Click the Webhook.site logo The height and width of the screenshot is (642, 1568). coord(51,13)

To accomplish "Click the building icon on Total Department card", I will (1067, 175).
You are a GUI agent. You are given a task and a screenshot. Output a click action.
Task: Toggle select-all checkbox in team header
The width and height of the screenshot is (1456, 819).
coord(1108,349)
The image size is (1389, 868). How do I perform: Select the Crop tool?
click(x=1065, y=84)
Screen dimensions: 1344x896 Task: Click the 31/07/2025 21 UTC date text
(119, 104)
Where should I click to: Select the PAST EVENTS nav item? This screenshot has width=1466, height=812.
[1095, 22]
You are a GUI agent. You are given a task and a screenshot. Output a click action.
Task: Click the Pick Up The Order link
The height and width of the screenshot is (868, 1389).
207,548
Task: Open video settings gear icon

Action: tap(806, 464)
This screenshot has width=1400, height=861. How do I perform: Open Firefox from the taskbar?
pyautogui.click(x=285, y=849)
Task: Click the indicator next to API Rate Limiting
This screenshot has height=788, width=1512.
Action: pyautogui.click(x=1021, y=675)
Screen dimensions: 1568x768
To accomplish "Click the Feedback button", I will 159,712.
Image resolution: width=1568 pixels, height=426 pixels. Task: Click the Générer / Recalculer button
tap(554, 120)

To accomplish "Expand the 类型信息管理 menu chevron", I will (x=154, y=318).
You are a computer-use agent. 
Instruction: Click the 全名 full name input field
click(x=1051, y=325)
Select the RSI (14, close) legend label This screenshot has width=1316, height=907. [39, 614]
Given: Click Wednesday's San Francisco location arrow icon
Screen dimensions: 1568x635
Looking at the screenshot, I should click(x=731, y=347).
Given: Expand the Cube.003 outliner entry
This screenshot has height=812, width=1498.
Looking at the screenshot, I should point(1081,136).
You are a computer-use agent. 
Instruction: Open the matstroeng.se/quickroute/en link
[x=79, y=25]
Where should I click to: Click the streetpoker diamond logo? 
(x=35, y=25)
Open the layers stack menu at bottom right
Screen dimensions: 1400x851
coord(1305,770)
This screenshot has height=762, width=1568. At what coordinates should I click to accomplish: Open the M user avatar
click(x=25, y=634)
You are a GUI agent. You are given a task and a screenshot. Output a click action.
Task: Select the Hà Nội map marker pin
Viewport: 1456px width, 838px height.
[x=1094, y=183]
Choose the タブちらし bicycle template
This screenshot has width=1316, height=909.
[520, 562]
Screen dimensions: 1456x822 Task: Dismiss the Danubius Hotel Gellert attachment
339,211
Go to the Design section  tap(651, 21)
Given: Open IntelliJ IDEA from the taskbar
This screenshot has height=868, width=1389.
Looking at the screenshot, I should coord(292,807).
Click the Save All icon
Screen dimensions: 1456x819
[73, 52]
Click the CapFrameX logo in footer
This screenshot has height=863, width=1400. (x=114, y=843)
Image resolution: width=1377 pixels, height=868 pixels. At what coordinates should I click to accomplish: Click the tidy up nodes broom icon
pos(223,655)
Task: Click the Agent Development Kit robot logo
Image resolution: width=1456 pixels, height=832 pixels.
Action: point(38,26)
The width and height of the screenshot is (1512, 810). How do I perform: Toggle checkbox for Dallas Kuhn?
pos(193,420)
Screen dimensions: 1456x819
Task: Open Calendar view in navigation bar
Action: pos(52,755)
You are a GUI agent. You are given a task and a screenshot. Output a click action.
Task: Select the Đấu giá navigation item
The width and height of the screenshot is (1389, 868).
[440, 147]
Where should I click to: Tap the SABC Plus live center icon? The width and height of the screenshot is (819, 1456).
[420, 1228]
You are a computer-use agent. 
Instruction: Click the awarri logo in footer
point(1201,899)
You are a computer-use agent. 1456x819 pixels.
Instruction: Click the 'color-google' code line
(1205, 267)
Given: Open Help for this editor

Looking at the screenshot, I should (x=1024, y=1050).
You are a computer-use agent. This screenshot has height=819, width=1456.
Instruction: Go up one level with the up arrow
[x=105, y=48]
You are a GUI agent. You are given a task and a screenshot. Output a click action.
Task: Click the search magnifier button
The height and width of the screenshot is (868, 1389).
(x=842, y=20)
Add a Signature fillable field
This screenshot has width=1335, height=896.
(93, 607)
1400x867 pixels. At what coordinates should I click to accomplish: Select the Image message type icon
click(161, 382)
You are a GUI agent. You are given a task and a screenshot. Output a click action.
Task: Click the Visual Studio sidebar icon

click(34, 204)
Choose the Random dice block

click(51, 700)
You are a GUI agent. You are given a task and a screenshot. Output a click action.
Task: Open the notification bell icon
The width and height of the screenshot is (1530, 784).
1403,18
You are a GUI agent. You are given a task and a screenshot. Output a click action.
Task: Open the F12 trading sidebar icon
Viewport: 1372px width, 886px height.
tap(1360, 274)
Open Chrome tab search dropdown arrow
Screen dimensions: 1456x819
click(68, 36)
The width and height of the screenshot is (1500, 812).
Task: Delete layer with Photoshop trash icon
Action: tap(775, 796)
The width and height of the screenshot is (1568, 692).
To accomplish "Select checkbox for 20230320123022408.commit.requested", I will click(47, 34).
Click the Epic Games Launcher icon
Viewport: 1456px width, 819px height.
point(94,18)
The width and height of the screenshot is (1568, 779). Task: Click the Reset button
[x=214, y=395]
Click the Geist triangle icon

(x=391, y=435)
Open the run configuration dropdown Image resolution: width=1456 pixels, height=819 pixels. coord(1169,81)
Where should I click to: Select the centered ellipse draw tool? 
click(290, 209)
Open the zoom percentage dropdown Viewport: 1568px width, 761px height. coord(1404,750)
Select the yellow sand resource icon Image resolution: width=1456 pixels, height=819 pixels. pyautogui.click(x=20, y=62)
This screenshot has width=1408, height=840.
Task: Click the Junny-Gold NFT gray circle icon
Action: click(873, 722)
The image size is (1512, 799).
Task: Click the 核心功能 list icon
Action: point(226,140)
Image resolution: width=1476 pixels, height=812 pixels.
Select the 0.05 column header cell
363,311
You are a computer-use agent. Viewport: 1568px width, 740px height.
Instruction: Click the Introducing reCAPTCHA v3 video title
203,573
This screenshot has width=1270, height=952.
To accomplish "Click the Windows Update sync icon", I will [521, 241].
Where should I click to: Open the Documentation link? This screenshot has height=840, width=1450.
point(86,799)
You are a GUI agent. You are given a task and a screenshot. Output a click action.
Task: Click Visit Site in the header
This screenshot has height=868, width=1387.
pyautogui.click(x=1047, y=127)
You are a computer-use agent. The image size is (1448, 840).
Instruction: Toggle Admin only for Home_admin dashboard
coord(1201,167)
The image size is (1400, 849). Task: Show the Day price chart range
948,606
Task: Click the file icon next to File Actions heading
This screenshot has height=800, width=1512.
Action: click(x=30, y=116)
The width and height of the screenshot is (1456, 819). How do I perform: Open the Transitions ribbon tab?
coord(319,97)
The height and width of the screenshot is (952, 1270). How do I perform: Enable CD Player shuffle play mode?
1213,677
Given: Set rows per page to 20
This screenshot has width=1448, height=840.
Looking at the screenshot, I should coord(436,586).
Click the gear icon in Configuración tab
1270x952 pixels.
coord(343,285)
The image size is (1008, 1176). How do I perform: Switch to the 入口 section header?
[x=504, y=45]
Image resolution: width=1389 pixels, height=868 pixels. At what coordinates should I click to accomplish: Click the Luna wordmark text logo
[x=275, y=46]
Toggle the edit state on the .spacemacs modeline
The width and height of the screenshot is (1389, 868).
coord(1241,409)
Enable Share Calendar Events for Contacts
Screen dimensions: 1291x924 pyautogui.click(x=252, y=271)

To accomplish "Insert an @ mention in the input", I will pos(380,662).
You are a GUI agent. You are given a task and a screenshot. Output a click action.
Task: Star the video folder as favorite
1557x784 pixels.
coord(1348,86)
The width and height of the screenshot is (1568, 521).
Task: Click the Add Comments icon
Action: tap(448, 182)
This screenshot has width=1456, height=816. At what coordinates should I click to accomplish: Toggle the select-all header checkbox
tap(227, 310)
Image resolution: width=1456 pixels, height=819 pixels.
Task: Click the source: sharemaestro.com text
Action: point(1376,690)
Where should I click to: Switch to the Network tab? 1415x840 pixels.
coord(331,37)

----------

Activity: Whenever a line in the records above contains the string "next", copy that line.

Exercise result:
Task: Click the indicator next to API Rate Limiting
Task: Click the file icon next to File Actions heading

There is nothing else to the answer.